There is a chance the two storms could join forces as the second one catches up with the first.
The initial blast of solar material temporarily disabled one satellite, caused radio blackouts that affected airline traffic, and forced power grid managers to take safety precautions by reducing transmissions. It would have been worse, said Joe Kunches, the SEC's lead forecaster, if not for the ability to predict the storm's timing and intensity.
When it left the Sun on Tuesday, the first cloud of charged particles was an undeniable monster. Its expanding bubble of hot gas -- a coronal mass ejection -- was photographed by the SOHO spacecraft as it left the Sun. Radiation from the flare arrived in about 8 minutes and generated radio disruptions.

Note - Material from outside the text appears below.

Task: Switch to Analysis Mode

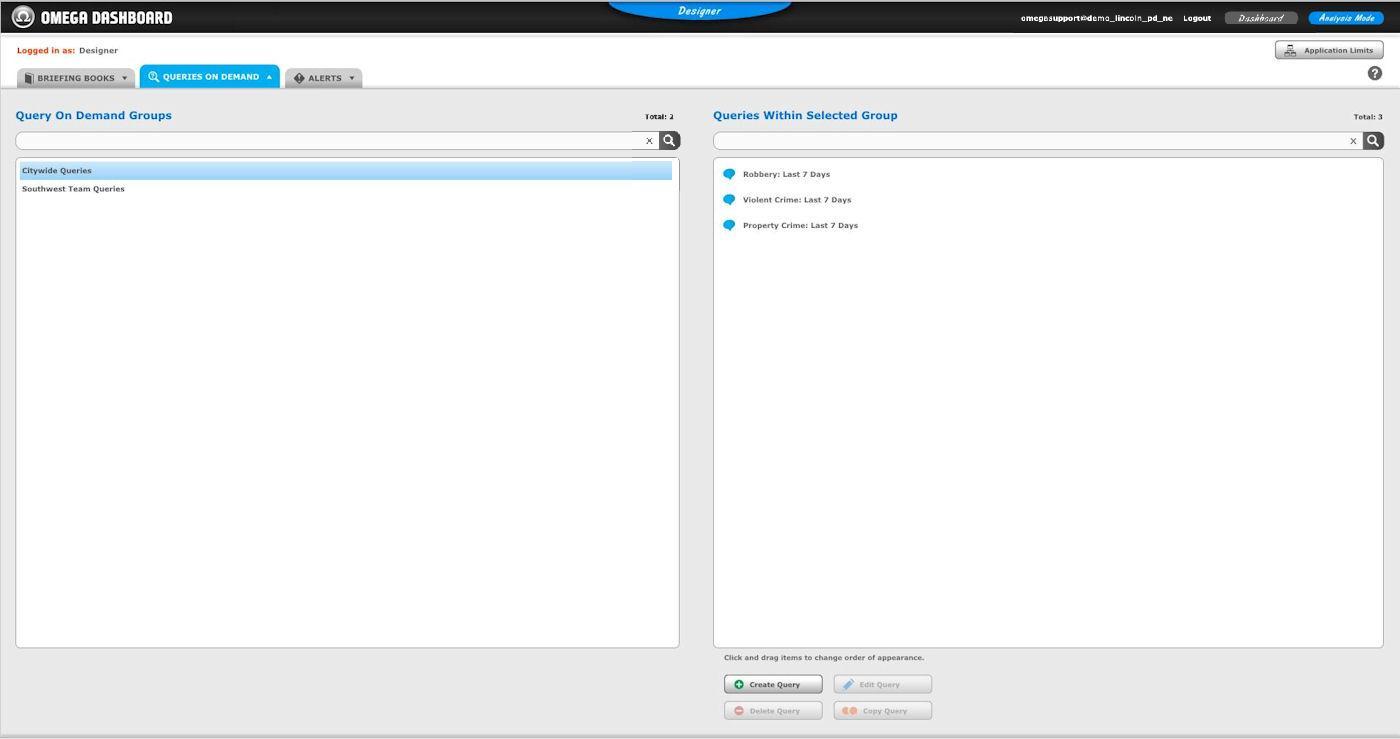Action: coord(1345,18)
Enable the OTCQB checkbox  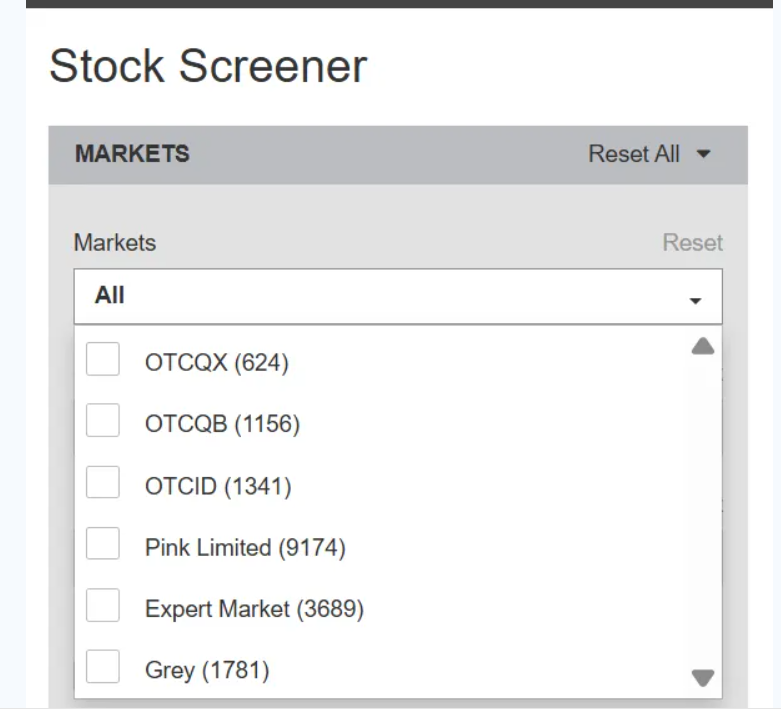click(102, 421)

The biggest danger comes when a storm's physical material -- the charged particles -- slams into Earth's otherwise protective sphere of magnetism, which can be overwhelmed.
If the storm's magnetic field is pointed in the same direction as Earth's, as this one was for most of the time, then it slips by comparatively calmly, Golub explained. But if it's oriented in the opposite way, as this one was near the beginning of the event and again late yesterday, then the two magnetic fields essentially join forces. Scientists call it reconnection.
The effect is to take existing particles near Earth -- not the ones that arrived from the Sun -- and accelerate them. It's like "pumping up the energy," another scientist said. These particles can slam into satellites and cause electrical shorts. They excite molecules in the atmosphere and create colorful lights called aurora. And they even induce electrical currents in wires on the ground.
A really strong storm can also compress Earth's magnetosphere to the extent that the highest satellites, those in geostationary orbits some 22,300 miles up, are suddenly outside the protective field "and are bombarded by solar wind particles too," says Paal Brekke, deputy project scientist for SOHO.
The Sun-watching probe is managed by NASA and the European Space Agency.